— ASSIGNMENT —
In the records below, please retype word for word every line from the one containing "Буряк Опольський 4г" through the final one, both included, and nothing else.
─── DATASET
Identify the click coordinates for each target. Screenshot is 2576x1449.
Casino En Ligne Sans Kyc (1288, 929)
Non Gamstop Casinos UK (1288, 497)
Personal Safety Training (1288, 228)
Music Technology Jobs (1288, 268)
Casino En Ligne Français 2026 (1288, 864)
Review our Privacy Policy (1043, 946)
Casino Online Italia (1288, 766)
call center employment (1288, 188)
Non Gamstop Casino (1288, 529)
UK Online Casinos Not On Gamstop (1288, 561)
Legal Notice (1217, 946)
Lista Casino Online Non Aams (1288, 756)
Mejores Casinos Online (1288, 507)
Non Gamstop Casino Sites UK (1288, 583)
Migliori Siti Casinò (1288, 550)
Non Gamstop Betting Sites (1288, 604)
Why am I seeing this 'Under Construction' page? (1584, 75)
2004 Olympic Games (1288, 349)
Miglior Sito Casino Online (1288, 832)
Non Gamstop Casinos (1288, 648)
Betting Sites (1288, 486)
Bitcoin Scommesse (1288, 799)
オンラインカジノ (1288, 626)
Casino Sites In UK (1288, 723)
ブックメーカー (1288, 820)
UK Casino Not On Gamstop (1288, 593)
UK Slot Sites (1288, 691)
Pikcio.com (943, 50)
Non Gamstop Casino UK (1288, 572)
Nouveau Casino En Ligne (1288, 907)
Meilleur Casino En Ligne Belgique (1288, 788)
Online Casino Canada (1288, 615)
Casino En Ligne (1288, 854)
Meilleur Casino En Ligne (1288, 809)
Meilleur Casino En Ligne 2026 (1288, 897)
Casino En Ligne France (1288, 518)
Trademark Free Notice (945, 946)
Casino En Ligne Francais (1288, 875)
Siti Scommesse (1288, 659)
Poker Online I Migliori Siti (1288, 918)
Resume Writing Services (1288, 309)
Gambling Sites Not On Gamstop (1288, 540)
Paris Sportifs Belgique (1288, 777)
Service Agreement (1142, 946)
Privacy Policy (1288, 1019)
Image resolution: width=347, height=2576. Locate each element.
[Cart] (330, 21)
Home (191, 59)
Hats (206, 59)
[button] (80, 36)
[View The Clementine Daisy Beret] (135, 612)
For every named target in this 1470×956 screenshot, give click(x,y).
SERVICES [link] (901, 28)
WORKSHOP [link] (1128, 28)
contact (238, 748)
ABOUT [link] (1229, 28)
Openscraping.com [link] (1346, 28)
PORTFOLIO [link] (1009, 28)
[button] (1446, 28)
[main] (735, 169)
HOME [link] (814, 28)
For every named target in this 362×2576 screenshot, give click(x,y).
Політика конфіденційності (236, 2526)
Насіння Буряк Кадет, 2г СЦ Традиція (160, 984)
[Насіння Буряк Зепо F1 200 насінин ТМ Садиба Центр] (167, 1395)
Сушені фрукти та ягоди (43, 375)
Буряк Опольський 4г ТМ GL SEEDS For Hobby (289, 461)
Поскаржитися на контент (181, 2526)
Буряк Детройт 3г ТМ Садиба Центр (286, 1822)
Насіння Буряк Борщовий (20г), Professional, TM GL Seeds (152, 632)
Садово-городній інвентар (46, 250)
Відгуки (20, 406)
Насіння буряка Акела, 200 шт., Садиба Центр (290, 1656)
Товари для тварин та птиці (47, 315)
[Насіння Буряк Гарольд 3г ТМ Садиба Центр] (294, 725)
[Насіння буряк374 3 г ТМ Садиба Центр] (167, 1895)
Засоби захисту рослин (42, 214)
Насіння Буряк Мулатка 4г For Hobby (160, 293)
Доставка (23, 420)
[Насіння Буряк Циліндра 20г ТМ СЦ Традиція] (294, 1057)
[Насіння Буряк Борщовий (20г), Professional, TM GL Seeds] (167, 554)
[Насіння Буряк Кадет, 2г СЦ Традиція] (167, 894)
──────
— REPLY TO THE EXERCISE —
Буряк Опольський 4г ТМ GL SEEDS For Hobby (289, 461)
Поскаржитися на контент (181, 2526)
Буряк Детройт 3г ТМ Садиба Центр (286, 1822)
Насіння Буряк Борщовий (20г), Professional, TM GL Seeds (152, 632)
Садово-городній інвентар (46, 250)
Відгуки (20, 406)
Насіння буряка Акела, 200 шт., Садиба Центр (290, 1656)
Товари для тварин та птиці (47, 315)
[Насіння Буряк Гарольд 3г ТМ Садиба Центр] (294, 725)
[Насіння буряк374 3 г ТМ Садиба Центр] (167, 1895)
Засоби захисту рослин (42, 214)
Насіння Буряк Мулатка 4г For Hobby (160, 293)
Доставка (23, 420)
[Насіння Буряк Циліндра 20г ТМ СЦ Традиція] (294, 1057)
[Насіння Буряк Борщовий (20г), Professional, TM GL Seeds] (167, 554)
[Насіння Буряк Кадет, 2г СЦ Традиція] (167, 894)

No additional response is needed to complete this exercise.